Para mis amigos neoyorquinos la contemplación del Acueducto, algo que lleva dos mil años en pie, supuso un choque apasionante
Desde la estación de Chamartín en Madrid se tardan veintisiete en llegar a Segovia. A los alrededores de Segovia, para ser más exactos. Todo ello por diez euros a la hora que tomé el tren (puede ser el doble a horas más concurridas). Un taxi hasta el Acueducto puede costar algo menos, aunque hay autobuses estupendos por mucho menos. Es decir, por un precio razonable uno se planta en una ciudad extraordinariamente atractiva y poseedora de una buena oferta gastronómica y cultural sin necesidad de conducir un auto con el que hay que andar con ojo de no beber alcohol, aparcarlo, pagar peajes, gasolina y someterse a posibles atascos e inclemencias, bien sea viajando desde Madrid o desde Valladolid.
Resultado: en Segovia un fin de semana no se cabe. Pero no es cosa de quejarse: eso, que puede ser incómodo para algún visitante, no lo es tanto para la cuenta de resultados de la ciudad. Cierto es que la misma facilidad que se tiene para llegar se tiene para marcharse, con lo que el que llega puede irse enseguida en lugar de quedarse, pero llegan tantos que, a buen seguro, el balance es positivo. El pasado puente de Todos los Santos invité a unos amigos norteamericanos a conocer Segovia, y, lógicamente, me los llevé en tren. Se ve que la misma idea habíamos tenido miles de españoles. Sólo llegar al Acueducto tomamos nota de que hay manifestaciones populosas que reúnen menos gente. Para mis dos amigos neoyorquinos la contemplación de algo que lleva dos mil años en pie supuso un choque apasionante: se preguntaban –como a menudo hago yo– cómo es posible que en veinte siglos a nadie se le haya ocurrido derribar algo que, a buen seguro, a más de un munícipe le puede haber resultado molesto. Las diferentes ampliaciones de la ciudad no han sido óbice para mantener un monumento espectacular que, en la mayoría de ciudades, formaría parte de las leyendas. ¡En veinte siglos nadie ha conseguido tirarlo! Reconozcamos que es un milagro el hecho de que un país tan iconoclasta y bárbaro como el nuestro, que se ha llevado por delante infinitas estructuras espectaculares para construir –la mayoría de las veces– mierdas de tamaño cósmico, haya conservado semejante maravilla.
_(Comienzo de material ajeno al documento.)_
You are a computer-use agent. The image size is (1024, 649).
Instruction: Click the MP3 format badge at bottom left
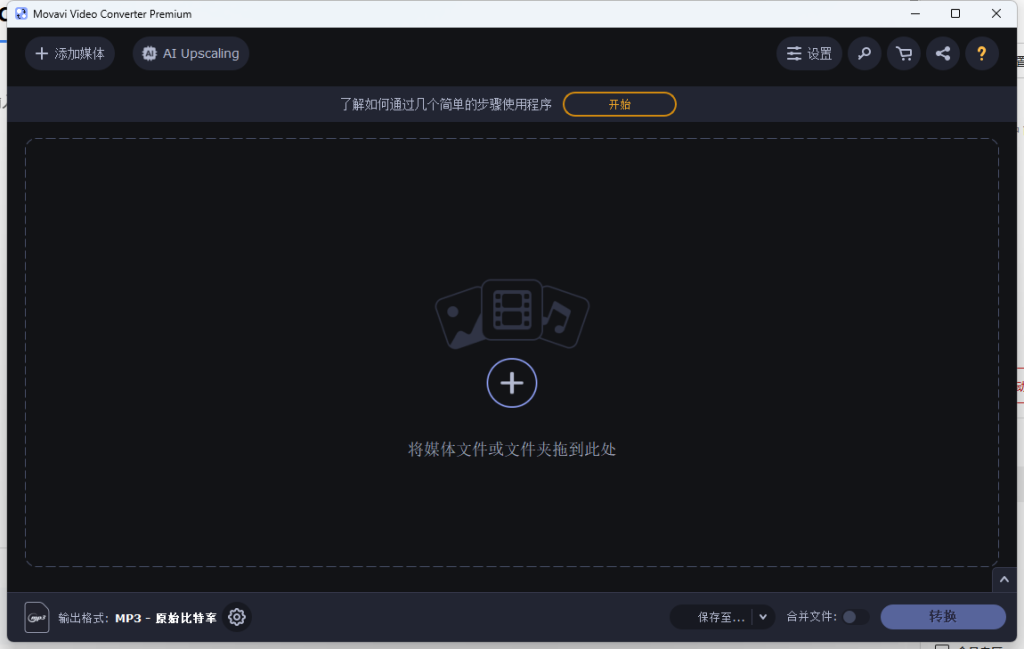tap(37, 617)
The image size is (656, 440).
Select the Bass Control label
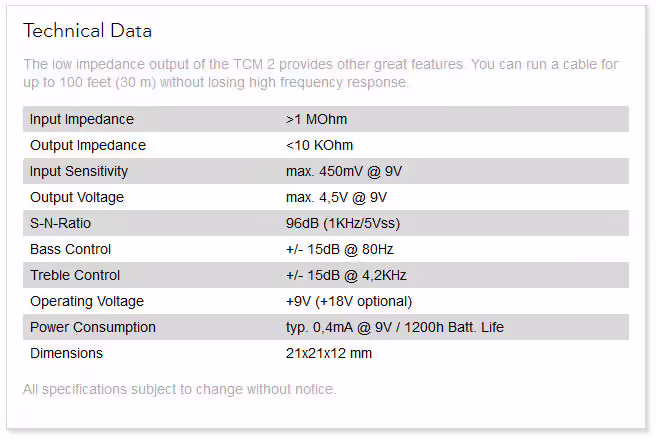pyautogui.click(x=70, y=249)
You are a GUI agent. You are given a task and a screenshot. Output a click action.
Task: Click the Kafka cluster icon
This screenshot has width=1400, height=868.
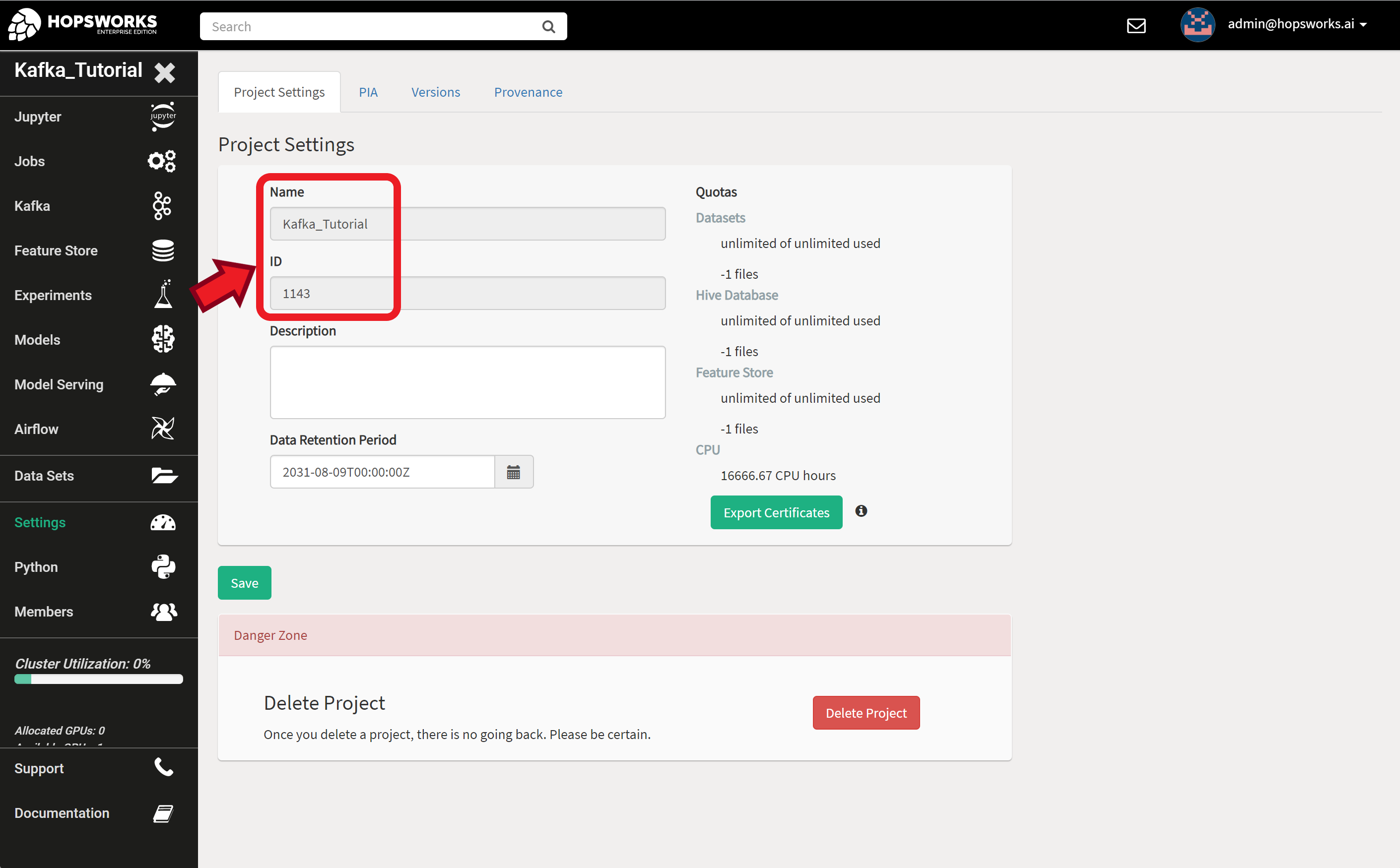[161, 205]
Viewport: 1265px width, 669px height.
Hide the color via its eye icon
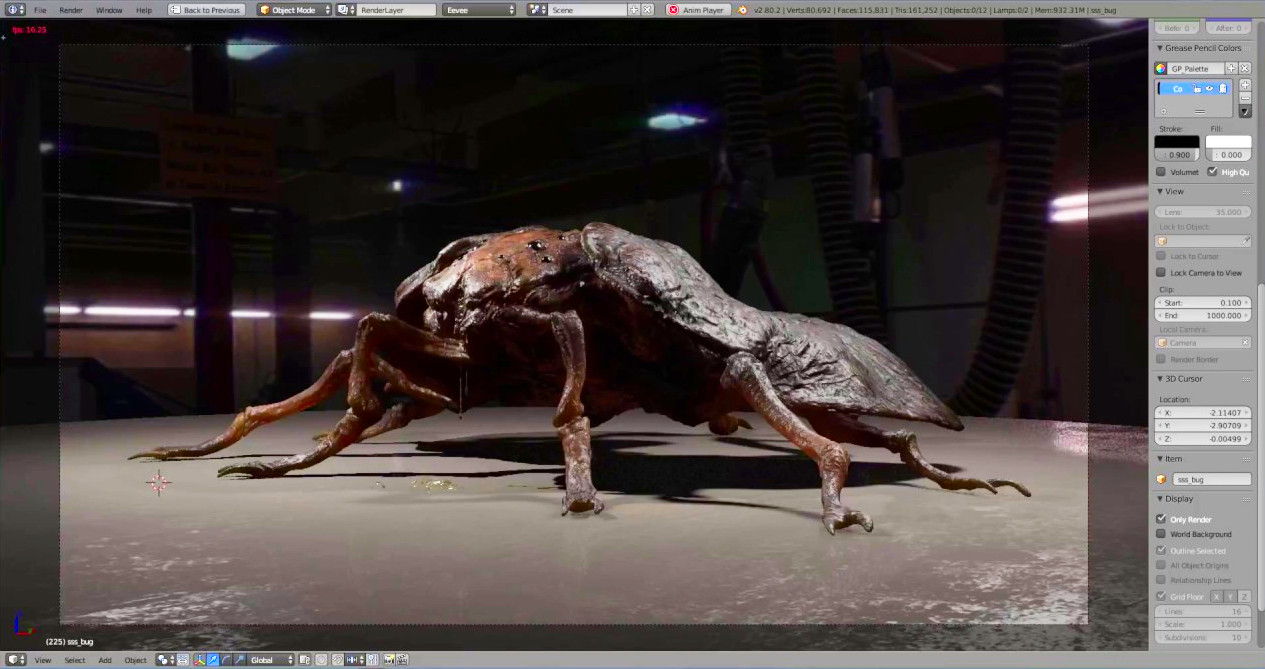pyautogui.click(x=1209, y=89)
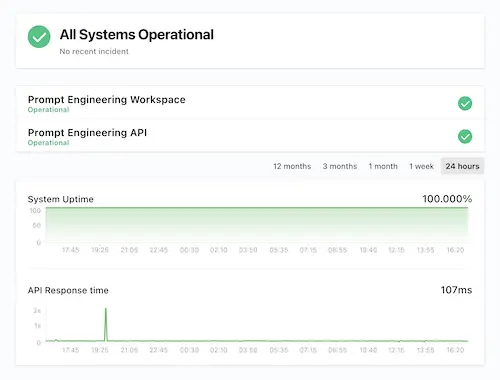Click the Operational label under Workspace
Image resolution: width=500 pixels, height=380 pixels.
point(48,110)
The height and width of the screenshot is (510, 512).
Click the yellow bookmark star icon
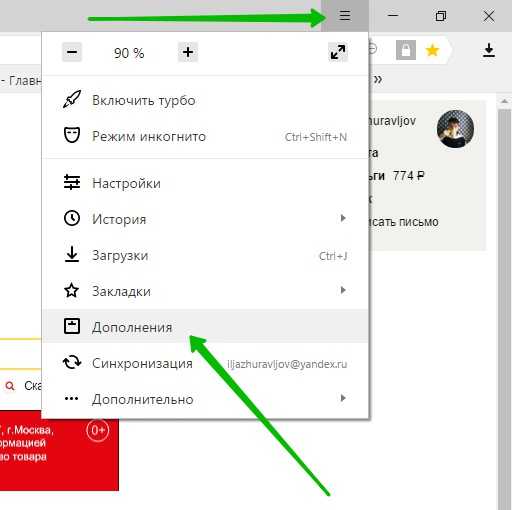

Nos pusimos a caminar por la calle Cervantes hacia la Plaza Mayor, la Catedral y otros lugares de encanto indiscutible: las calles eran un gozo de concurrencia, cual si fuera la Madrugada sevillana después de pasar las dos Esperanzas. En el mirador de La Canaleja no había un centímetro cuadrado libre, todo sea dicho, como en la plaza de las Sirenas u otros enclaves bellísimos de la ciudad. O como en cualquier restaurante, todos, literalmente, abarrotados. Menudo éxito. Lo celebro, realmente, porque Segovia se merece ser centro de atención de esa manera: es una ciudad, a ojos de quienes la visitamos unas horas de forma frecuente, perfecta, como todas las que encabezan su nombre con una ‘S’ (Santander, Santiago, Salamanca, Sevilla, San Sebastián, Sanlúcar…).
Y su oferta gastronómica está a la altura de la expectación. Yo suelo recaer por casa de mi querido José María, infatigable trabajador que ha creado una marca de confianza para el consumidor que no engaña, no defrauda y siempre complace. Que un restaurante que abre doce horas seguidas, con ocho comedores, abarrotado diariamente, no se haya transformado en una triste fábrica de comidas es un indiscutible milagro. No conozco otro caso igual. Vas a comer a José María y tienes la sensación de que han cocinado exclusivamente para ti cualquiera de los cochinillos con denominación de origen que preparan a diario, o sus judiones, o sus excelencias más modernas, o sus clásicos castellanos acompañados de ese excelente vino de la casa que es Pago de Carraovejas. Los americanos salieron ojipláticos no dando crédito a lo que habían comido.
José María, como otros enclaves gastronómicos de la ciudad, es la síntesis del éxito segoviano: capacidad de trabajo, acierto en la oferta, agrado personal y un mobiliario urbano incomparable, indiscutible, fascinante. Así cualquiera, dirán los más envidiosos, pero el éxito hay que trabajárselo y cuidarlo, empezando por no tirar acueductos. Aunque sea en pleno puente (mejor un martes cualquiera, evidentemente), aunque no se quepa, aunque haya listas de espera para comer, Segovia bien vale un paseo.